5 Factors That Determine Your Credit Score
Your credit score is not random. It is calculated from five specific factors, each with a different weight. Understanding these factors is the first step to improving your score.
How Your Credit Score Is Calculated
Your FICO score, the credit score used by 90 percent of top lenders, is calculated from information in your credit reports at the three major bureaus. FICO uses a proprietary algorithm that weighs five categories of information. While the exact formula is secret, FICO has publicly disclosed the weight of each category:
- Payment History — 35%
- Amounts Owed (Credit Utilization) — 30%
- Length of Credit History — 15%
- Credit Mix — 10%
- New Credit — 10%
FICO scores range from 300 to 850. Here is how lenders typically categorize scores:
- 800+ — Exceptional
- 740-799 — Very Good
- 670-739 — Good
- 580-669 — Fair
- Below 580 — Poor
Factor 1: Payment History (35%)
Payment history is the single most important factor in your credit score. It reflects whether you have paid your credit obligations on time. Lenders want to know: if they extend credit to you, will you pay them back on schedule?
What Counts
- On-time payments on credit cards, mortgages, auto loans, student loans, and other accounts
- Late payments (30, 60, 90, 120+ days late)
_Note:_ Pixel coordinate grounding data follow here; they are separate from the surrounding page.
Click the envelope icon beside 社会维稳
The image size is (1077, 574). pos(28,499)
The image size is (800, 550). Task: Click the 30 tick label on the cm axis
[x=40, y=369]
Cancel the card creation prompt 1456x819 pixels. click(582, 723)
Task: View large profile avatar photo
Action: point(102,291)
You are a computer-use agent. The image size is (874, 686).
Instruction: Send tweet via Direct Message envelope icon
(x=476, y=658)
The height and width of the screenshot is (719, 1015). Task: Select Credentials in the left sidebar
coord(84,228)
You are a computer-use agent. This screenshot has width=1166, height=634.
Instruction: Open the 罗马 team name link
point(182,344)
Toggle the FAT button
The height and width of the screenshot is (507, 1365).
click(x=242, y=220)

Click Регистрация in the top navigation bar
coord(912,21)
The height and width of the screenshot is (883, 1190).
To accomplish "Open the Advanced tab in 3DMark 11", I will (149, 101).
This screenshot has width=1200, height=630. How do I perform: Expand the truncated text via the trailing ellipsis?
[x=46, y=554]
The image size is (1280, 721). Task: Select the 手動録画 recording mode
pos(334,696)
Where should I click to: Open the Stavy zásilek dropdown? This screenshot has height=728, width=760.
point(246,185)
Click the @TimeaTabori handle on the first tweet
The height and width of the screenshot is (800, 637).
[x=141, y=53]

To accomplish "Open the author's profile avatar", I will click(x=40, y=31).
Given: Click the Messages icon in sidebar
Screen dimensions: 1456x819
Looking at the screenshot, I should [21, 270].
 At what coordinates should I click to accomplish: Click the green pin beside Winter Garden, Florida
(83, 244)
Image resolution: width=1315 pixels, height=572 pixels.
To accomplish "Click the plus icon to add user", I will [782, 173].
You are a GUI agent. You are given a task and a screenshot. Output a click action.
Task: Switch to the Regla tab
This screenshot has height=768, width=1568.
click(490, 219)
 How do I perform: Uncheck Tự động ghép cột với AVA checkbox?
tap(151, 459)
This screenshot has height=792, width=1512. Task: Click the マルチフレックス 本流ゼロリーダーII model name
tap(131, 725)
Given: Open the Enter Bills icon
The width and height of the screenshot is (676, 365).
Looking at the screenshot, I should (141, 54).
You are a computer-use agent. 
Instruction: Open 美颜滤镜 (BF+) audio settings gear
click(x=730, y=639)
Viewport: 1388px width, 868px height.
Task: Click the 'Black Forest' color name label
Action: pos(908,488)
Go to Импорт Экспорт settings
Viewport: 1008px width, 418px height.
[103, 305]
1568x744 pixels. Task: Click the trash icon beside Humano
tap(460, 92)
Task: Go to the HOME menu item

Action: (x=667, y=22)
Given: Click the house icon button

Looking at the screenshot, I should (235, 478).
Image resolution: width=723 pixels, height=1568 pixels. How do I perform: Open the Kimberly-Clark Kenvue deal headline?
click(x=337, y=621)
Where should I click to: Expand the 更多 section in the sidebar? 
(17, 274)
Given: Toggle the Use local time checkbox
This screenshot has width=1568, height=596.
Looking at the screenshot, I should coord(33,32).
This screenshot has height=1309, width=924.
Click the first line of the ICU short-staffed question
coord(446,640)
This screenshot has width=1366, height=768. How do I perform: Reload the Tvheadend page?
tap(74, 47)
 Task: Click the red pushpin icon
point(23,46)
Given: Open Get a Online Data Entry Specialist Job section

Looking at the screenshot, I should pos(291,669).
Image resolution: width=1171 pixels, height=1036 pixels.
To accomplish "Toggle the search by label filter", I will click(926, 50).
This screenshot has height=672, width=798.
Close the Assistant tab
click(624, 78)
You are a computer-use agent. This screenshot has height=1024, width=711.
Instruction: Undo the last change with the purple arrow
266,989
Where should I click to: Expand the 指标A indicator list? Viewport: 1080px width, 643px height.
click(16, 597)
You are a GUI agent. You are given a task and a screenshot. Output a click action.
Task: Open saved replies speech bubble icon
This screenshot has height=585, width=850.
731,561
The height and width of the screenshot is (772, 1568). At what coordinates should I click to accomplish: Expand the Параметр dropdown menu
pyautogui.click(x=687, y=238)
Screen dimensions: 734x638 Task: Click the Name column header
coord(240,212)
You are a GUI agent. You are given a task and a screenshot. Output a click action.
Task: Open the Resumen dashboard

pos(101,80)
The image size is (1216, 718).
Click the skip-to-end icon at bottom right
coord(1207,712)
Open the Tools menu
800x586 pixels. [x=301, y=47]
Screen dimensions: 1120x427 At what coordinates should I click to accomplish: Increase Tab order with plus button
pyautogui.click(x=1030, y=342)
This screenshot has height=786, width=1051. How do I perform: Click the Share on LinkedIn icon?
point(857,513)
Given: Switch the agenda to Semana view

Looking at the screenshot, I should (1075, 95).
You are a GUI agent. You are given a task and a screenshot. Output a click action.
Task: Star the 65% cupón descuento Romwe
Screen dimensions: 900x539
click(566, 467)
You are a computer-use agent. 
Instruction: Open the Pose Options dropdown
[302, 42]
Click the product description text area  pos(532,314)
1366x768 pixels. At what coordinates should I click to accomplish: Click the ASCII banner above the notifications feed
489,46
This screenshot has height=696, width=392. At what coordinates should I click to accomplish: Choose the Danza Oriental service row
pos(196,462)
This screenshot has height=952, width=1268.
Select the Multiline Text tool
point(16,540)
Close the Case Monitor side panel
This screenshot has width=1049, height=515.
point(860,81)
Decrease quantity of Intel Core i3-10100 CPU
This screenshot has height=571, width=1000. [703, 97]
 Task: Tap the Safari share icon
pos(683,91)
- Collections, charge-offs, repossessions, and foreclosures
- Bankruptcies and civil judgments
- The recency, severity, and frequency of negative items
How to Improve Payment History
- Set up autopay — The simplest way to ensure you never miss a payment. Set up automatic minimum payments on all accounts, then manually pay more when you can.
- Set calendar reminders — If you prefer manual payments, set reminders 5 to 7 days before each due date.
- Dispute inaccurate late payments — If you are reported late but actually paid on time, dispute the error under FCRA Section 611.
- Send goodwill letters — For legitimate late payments caused by extenuating circumstances, a goodwill letter may convince the creditor to remove the negative mark.
- Negotiate catch-up plans — If you are behind, contact creditors before accounts go to collections. Many will work with you on a payment plan and may avoid reporting the delinquency.
Key insight: A single 30-day late payment can drop your score by 60 to 110 points if you previously had excellent credit. The impact is less dramatic for consumers who already have other negative items.
Factor 2: Amounts Owed / Credit Utilization (30%)
This factor looks at how much of your available credit you are using. The key metric is your credit utilization ratio: your total credit card balances divided by your total credit card limits.
What Counts
- Individual card utilization (balance vs. limit on each card)
- Overall utilization across all revolving accounts
- Balances on installment loans relative to the original loan amount
- The number of accounts with balances
Optimal Utilization Ranges
- 0% — Having open cards with no balance shows available credit but no utilization
- 1-9% — The ideal range. Consumers with the highest scores typically use less than 10% of their available credit
- 10-29% — Good. Still considered low utilization by most scoring models
- 30-49% — Moderate. This is where you start to see negative impact
- 50-74% — High. Significant negative impact on your score
- 75-100%+ — Very high or maxed out. Major negative impact
How to Improve Credit Utilization
- Pay down balances — The most direct approach. Focus on the card with the highest utilization first.
- Make multiple payments per month — Your balance is typically reported to the bureau once per month on your statement date. By paying before the statement date, you can lower the reported balance.
- Request credit limit increases — A higher limit with the same balance lowers your utilization ratio. Many issuers allow you to request increases online.
- Do not close old credit cards — Closing a card reduces your total available credit, which increases your utilization ratio even if your balances do not change.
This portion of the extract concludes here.